Scott Olsen is an idealistic young man, he joined an organization dedicated to protecting his nation and put himself in harms way for the common good. There is no doubt the war in Iraq was a half baked imperialist adventure, dreamed up by the greatest collection of cynical morons that ever governed a great country. All the negative things you can say about the Iraq war are true. And yet that does not detract from the heroic nature of Scott Olsen’s sacrifice in going to Iraq.
The Irish patriot martyr Terence McSwiney who died after 74 days on hunger strike, during the 1919-21 Irish War of Independence, said that “victory in this war will not go to those who can inflict the most suffering, but to those who can endure the most suffering”.
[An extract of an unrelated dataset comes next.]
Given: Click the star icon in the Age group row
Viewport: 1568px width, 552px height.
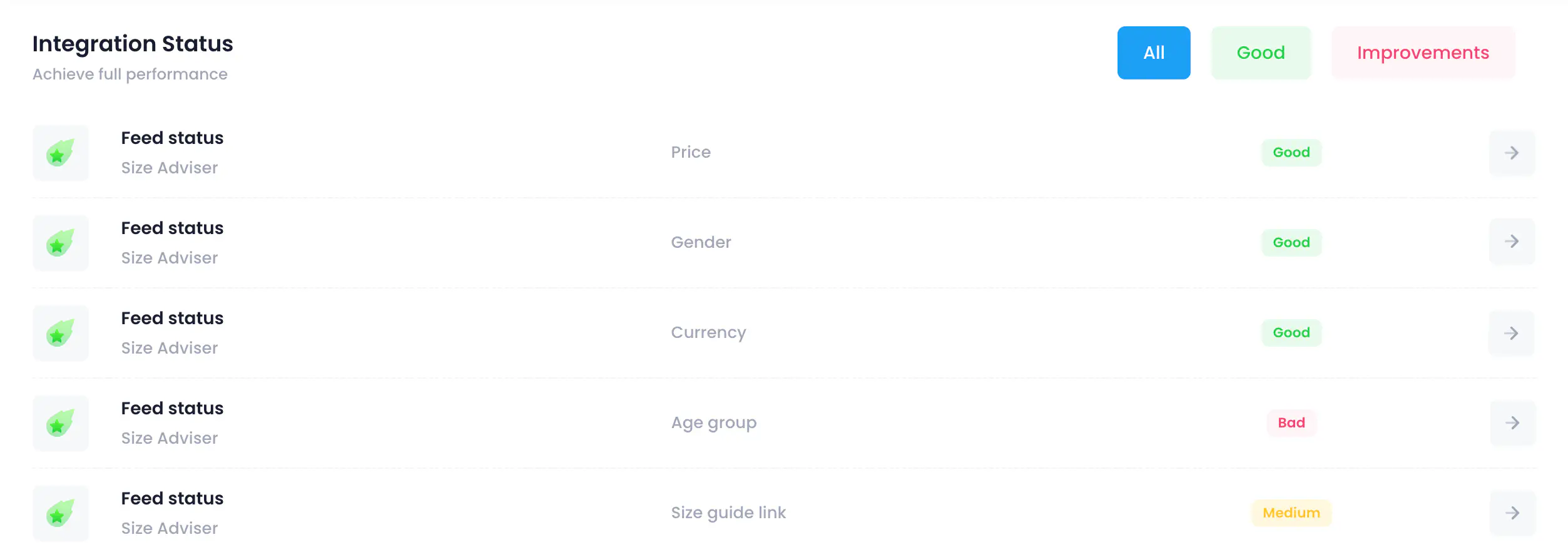Looking at the screenshot, I should 60,423.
Cut to Oakland, October 25th 2011, there stands Scott Olsen, Marine Corp war veteran, standing in harms way, between the people and the police. Like Gandhi he does not have a gun, he is placid, bearing witness. He displayed physical and mental courage in going to Iraq. That night in Oakland he displayed moral courage. There is a strange serenity about him in the moments before he is shot.
Next moment he is on the ground with blood pumping from his head and the cops throw a flash grenade at those seeking to assist him. I don’t know why Scott Olsen captures it all so clearly for me, it’s just iconic, an image of a society at war with its finest, most idealistic young people.
Lincoln said a “house divided against itself cannot long stand”. We in the western world are now at war with our young people. They are on the streets telling us they have no future living in this system, a system that keeps many of us middle aged and elderly people in comfort. His heroic sacrifice is a measure by which our generation (I'm 48) can gauge our failure to act, when we were his age.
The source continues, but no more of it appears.